R Data Structures

Five data structures in R. Source: Wickham 2018.
Five data structures in R. Source: Wickham 2018.

R is an object-oriented language and all data structures are objects. R doesn't provide programmers direct access to memory and all data must be accessed via symbols or variables that refer to objects.

Since vectorized operation is an important aspect of R, R does not have any scalars. The most basic data structure is a vector, which is a sequence of data items. Thus, a single integer value is treated as an integer vector of unit length. The most versatile data structure is the list while the most common one used for data analysis is the data.frame.

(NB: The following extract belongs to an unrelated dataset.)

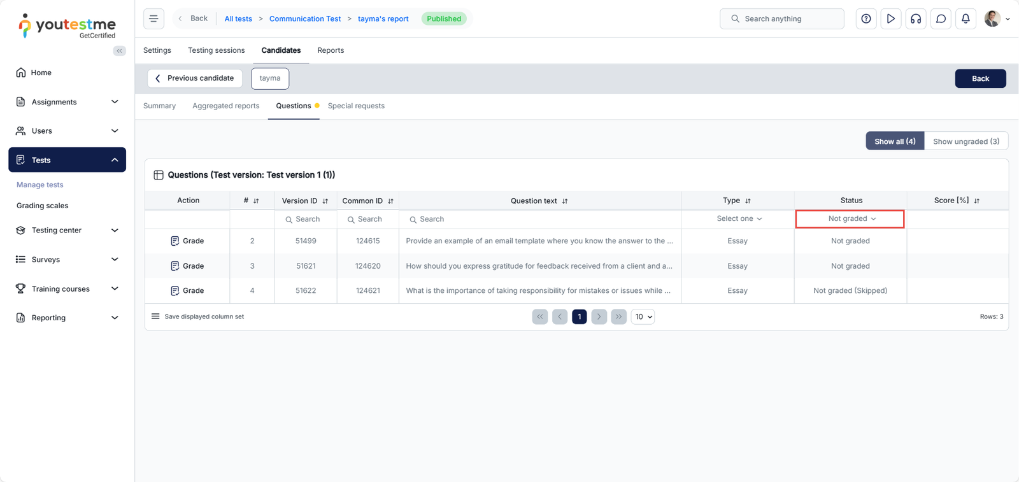The image size is (1019, 482).
Task: Click the Previous candidate button
Action: 195,78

The terms data type and mode usually refers to what is stored (integer, character, etc.). The term data structure usually refers to how data is stored, that is, the containers (vector, list, etc.).

Discussion

  • What data types are available in R?

    Data types are many. The common ones include integer, real, complex, logical and character. Types integer and real are termed as numeric. There's no separate "string" type. Instead, character type is sufficient to denote strings.

    Integers are specified with a suffix "L", such as 23L or -2L. Real numbers are specified without this suffix, such as 2.3 or 23. Examples of complex numbers are -2+3i and -45i. Logical type can take values TRUE or FALSE. These have shortforms T and F. Character type can be specified by a matching pair of single or double quotes, such as "R", 'R' or "This is R!".

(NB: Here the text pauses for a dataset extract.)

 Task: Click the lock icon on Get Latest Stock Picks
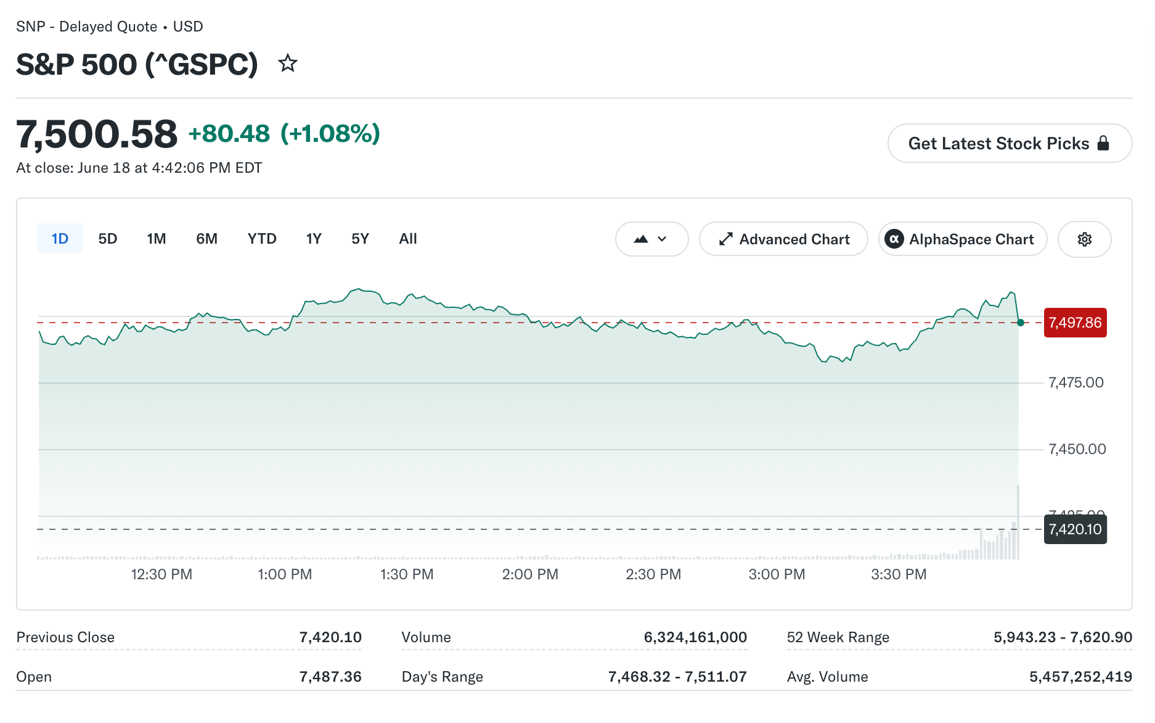click(x=1104, y=143)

  • Could you compare vector, matrix, array, list and data.frame?
    Example representations of different data structures in R. Source: Ceballos and Cardiel 2013.
    Example representations of different data structures in R. Source: Ceballos and Cardiel 2013.

    The following data structures are common in R:

    • vector: Contains a sequence of items of the same type. This is most basic structure. Items of a vector can be accessed using []. Function length can be called to know the number of items.
    • list: Represented as a vector but can contain items of different types. Different columns can contain different lengths. Items of a list can be accessed using [[]]. This is a recursive data type: lists can contain other lists.
    • array: An n-dimensional structure that expands on a vector. Under the hood, this has dim and optionally dimnames attributes, which don't exist for vectors. Like vectors, all items must be of the same underlying type.
    • matrix: A two-dimensional array.
    • data.frame: While all columns of a matrix have same type, with data frames, different columns can have different types.

    Formally, vectors can be said to be of two types: atomic vectors (items of same type) and lists. In practice, when we say vectors we are referring to atomic vectors.

  • What are factors?

    Consider the sex of a person. This variable can have only two possibilities or categories: male or female. We call this categorical data and factors are used to represent such data. Roughly equivalent to an "enum" type in C, factor represents a finite set of values.

    Under the hood, these are nothing more than integer vectors with each integer representing one category. In R, these possible values are called levels.

    Thus, though sex may contain values "male" or "female", these are not characters but integers. In addition, factors can be ordered or unordered. For example, sex may be defined as unordered factor. Olympics medal may be defined as ordered factor such that Bronze < Silver < Gold.

  • Is the NULL object a special data type?

    R documentation states that "the NULL object has no type and no modifiable properties". Attributes don't apply to NULL. When you want to indicate absence, NULL can be used. A vector or list of zero length is not the same as NULL.

  • How to interpret the functions class, mode, typeof and storage.mode?
    Comparing the outputs of class, mode, typeof and storage.mode. Source: Cotton 2016.
    Comparing the outputs of class, mode, typeof and storage.mode. Source: Cotton 2016.

    All these functions can be called on R with differing results. Function class represents the object's abstract type whereas typeof is the object's specific type. A good example is factors: its class factor but its type is integer. Another example is a data frame: its class is data.frame but its type if list.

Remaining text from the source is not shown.